How to Read Sequence File in Pyspark

Imagine you lot are given a job to parse thousands of xml files to extract the information, write the records into table format with proper data types, the job must be done in a timely manner and is repeated every hour. What are you going to practise? With Apache Spark, the embarrassingly parallel processing framework, it can be done with much less effort.

Introduction

In this mail, we are going to utilise PySpark to process xml files to excerpt the required records, transform them into DataFrame, and so write as csv files (or whatever other format) to the destination. The input and the output of this task looks like below.

XML files

XML is designed to shop and send data. XML is self-descriptive which makes it flexibile and extensible to store dissimilar kinds of data.

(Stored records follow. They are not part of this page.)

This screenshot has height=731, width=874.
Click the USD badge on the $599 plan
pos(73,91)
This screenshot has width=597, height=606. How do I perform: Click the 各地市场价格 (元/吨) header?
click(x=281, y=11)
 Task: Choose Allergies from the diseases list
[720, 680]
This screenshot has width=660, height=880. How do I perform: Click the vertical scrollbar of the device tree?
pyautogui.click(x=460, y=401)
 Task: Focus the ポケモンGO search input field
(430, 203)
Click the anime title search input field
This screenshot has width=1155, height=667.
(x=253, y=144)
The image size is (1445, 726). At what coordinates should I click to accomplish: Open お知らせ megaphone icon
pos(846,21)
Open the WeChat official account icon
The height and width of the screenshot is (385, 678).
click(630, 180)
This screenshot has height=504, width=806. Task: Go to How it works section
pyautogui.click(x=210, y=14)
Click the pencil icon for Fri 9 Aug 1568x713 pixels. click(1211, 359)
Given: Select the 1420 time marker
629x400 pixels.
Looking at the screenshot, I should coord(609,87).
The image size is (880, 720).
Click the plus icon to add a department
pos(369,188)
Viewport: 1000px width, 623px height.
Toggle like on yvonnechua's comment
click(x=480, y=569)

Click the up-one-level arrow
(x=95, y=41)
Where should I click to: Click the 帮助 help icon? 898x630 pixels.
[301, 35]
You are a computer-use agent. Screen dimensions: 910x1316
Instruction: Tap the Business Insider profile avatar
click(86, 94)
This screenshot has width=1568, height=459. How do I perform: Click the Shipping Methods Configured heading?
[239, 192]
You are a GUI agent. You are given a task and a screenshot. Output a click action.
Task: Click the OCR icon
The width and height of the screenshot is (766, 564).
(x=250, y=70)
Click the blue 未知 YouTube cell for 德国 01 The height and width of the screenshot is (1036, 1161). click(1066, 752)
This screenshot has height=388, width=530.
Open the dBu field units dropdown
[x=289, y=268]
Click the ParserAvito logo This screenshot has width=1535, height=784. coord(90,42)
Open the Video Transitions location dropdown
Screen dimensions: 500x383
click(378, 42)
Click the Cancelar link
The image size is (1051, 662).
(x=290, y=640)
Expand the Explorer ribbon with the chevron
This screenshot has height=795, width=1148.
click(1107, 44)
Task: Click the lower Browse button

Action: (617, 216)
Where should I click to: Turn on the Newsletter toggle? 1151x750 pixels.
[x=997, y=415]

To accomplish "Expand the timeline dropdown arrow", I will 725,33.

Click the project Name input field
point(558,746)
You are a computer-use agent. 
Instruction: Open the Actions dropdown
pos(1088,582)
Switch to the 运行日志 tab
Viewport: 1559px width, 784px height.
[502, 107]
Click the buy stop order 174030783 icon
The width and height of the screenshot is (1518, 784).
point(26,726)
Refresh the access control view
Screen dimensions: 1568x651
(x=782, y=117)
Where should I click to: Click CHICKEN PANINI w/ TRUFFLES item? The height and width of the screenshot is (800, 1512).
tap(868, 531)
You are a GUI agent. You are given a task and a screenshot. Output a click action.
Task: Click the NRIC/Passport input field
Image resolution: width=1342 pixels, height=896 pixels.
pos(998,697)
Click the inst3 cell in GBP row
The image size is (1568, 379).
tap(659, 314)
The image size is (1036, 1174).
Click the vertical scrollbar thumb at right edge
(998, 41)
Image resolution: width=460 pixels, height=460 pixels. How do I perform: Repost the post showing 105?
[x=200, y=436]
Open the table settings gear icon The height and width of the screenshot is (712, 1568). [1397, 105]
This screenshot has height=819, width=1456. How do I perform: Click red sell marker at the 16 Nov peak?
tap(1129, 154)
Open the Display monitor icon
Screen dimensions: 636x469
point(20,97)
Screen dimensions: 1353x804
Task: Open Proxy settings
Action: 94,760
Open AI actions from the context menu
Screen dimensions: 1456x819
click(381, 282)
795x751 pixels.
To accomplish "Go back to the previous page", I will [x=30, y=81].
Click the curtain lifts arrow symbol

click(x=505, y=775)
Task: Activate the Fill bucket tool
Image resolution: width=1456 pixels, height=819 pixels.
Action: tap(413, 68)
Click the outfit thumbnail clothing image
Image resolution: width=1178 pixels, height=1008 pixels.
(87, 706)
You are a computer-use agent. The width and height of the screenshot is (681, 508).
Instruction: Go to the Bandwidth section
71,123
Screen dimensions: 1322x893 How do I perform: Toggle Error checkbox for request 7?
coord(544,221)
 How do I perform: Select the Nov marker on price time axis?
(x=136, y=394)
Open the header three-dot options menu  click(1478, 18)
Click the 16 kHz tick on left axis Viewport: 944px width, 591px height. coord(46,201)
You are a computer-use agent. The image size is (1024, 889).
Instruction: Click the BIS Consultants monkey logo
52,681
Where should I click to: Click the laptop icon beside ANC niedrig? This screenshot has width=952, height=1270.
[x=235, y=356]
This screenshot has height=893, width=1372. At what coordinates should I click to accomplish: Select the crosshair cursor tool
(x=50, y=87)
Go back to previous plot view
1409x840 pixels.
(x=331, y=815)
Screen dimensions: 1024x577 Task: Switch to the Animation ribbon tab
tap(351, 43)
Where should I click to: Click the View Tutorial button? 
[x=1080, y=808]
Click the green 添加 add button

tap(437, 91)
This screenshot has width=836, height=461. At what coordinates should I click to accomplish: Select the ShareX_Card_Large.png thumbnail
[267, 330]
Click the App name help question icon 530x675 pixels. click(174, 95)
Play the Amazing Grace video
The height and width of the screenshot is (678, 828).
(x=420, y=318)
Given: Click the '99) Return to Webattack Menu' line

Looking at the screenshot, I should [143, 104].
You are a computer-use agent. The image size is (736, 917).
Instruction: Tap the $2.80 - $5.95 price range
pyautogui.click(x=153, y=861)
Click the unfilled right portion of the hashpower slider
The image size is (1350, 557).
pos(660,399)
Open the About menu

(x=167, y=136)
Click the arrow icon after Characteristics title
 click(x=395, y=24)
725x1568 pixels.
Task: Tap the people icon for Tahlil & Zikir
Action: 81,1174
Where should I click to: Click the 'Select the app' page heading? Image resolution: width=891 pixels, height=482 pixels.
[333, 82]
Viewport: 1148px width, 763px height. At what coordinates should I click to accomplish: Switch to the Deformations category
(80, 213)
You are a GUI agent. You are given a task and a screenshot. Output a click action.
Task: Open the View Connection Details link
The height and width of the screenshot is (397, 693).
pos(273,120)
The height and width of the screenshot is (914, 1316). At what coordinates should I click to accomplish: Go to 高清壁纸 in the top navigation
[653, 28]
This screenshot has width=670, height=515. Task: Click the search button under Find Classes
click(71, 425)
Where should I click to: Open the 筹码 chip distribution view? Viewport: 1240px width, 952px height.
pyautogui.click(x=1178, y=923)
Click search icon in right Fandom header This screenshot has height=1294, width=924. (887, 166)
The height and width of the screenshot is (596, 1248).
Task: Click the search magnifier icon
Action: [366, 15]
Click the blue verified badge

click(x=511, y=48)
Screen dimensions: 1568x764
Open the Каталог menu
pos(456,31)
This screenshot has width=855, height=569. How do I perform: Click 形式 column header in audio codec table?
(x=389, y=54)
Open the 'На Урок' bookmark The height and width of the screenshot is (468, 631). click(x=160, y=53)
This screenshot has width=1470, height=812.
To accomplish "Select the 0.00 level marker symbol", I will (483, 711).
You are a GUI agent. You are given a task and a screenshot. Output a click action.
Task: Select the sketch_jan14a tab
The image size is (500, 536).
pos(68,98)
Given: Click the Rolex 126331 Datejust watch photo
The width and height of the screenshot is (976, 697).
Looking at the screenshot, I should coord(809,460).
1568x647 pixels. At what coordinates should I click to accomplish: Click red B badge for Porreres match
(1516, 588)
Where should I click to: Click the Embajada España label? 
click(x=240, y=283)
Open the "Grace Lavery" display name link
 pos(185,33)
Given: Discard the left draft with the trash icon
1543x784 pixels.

On the other hand, it makes hard to convert into tabular data because of its nature of semi-structured. For example, in the below XML excerption, the description chemical element tin can be expanded to multiple lines. The price element can be omitted considering it is however to exist adamant.

                              
i 2 3 iv 5 vi                        
                          <volume                          id=                          "bk119"                          >                          <author>Feng, Jason</author>                          <title>Playground</championship>                          <description>This is the place where Jason puts his fun stuff       mainly related with Python, R and GCP.</clarification>                          </book>                        

Solution

This is my scribble of the solution.

Stride one: Read XML files into RDD

We use spark.read.text to read all the xml files into a DataFrame. The DataFrame is with one column, and the value of each row is the whole content of each xml file. Then we convert information technology to RDD which we can utilize some low level API to perform the transformation.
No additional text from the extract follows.